# Resistance is futile; you have 100 of your Earth years to accept harmonic development



## millionrainbows (Jun 23, 2012)

I think that "resistance to post-classical harmony" is simply a matter of what you have listened to. When I was beginning to _really absorb_music, it was the Beatles, The Byrds, The Doors, Eric Burdon and The Animals, Motown, and The Rolling Stones that ruled the airwaves; and this was not simply I-IV-V Western harmony; it had a strong element of blues, jazz, and folk music.

I had trouble understanding the simplicity of Handel and Haydn, and the simplistic sonatinas I was attempting to learn; I had already expanded my ears in another direction; I was already "corrupted" by jazz and my listening habits, and electric guitars.

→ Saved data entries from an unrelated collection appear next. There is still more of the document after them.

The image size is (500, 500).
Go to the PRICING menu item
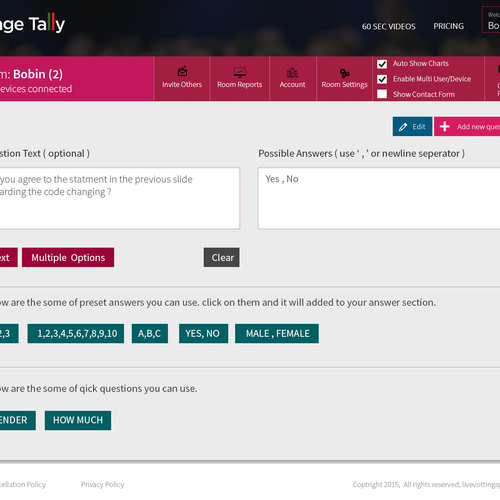coord(448,26)
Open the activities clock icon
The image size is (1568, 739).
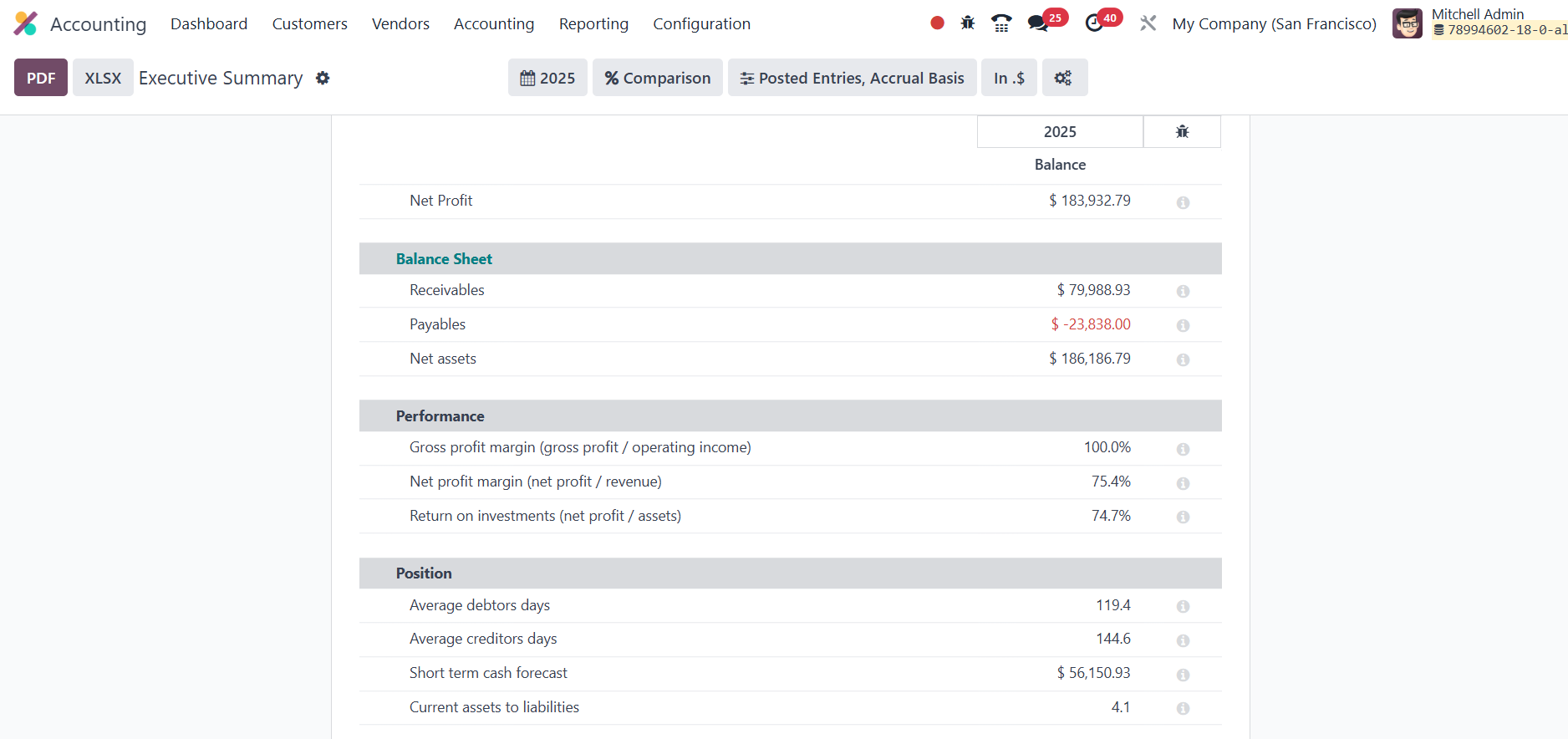1094,23
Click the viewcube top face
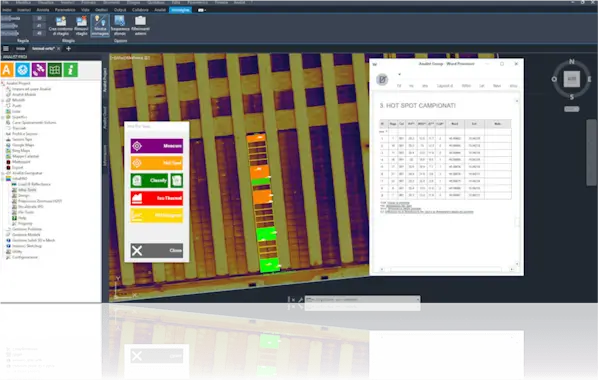The height and width of the screenshot is (380, 598). pyautogui.click(x=571, y=79)
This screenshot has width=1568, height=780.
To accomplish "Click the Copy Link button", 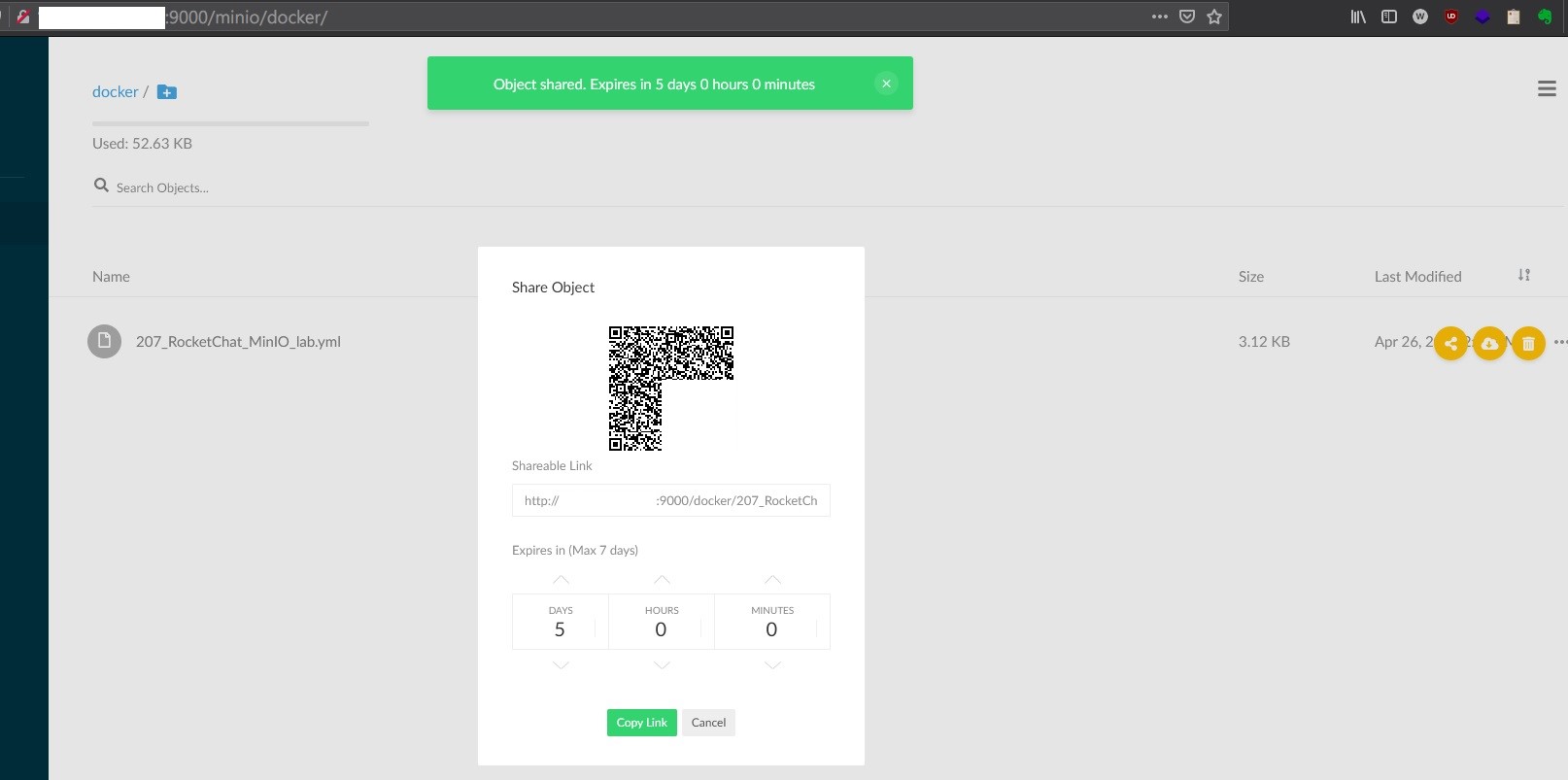I will pyautogui.click(x=641, y=723).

For example, when I was studying diminished seventh chords in junior college first-year theory, I pointed out to the teacher the connection between dim7s and flat-nine dominants, a jazz idea; but n-o-o-o, she wouldn't hear of it.

I also questioned the consideration of vii as being a "B diminished." To me, it always sounded like an incomplete G7 chord. I was later proved correct in my intuition by Walter Piston's _Harmony,_and Schoenberg's _Harmonilehre,_ both of which treated the resolution of vii as an incomplete G, resolving to C as normal.

The problem is the restricted experience, practices, mindset, and worldview, on the part of elite musical specialists who are so immersed in Western tradition that they are unable or unwilling to_really listen_ to _all kinds_ of music.

I agree that harmony evolved and developed; and terms like "breakdown / destruction of tonality" create the perception that modernism is a destructive force. Like religious zealots who want evolution to be taught alongside creationism, tonality does not need defending, nor is modern chromatic thinking aimed at tonality's destuction.

There comes a time when it must be recognized that "harmonic evolution" is not tied inextricably to 18th century CP tonality. Tonality _did_ "break down" and become chromatic, but this was a natural evolution in musical thought, not a "modernist conspiracy."

If even relatively tame post-classical and later harmony is "naturally resisted," then there is something amiss; these people have been conditioned very strictly, and have not exercised their ears enough.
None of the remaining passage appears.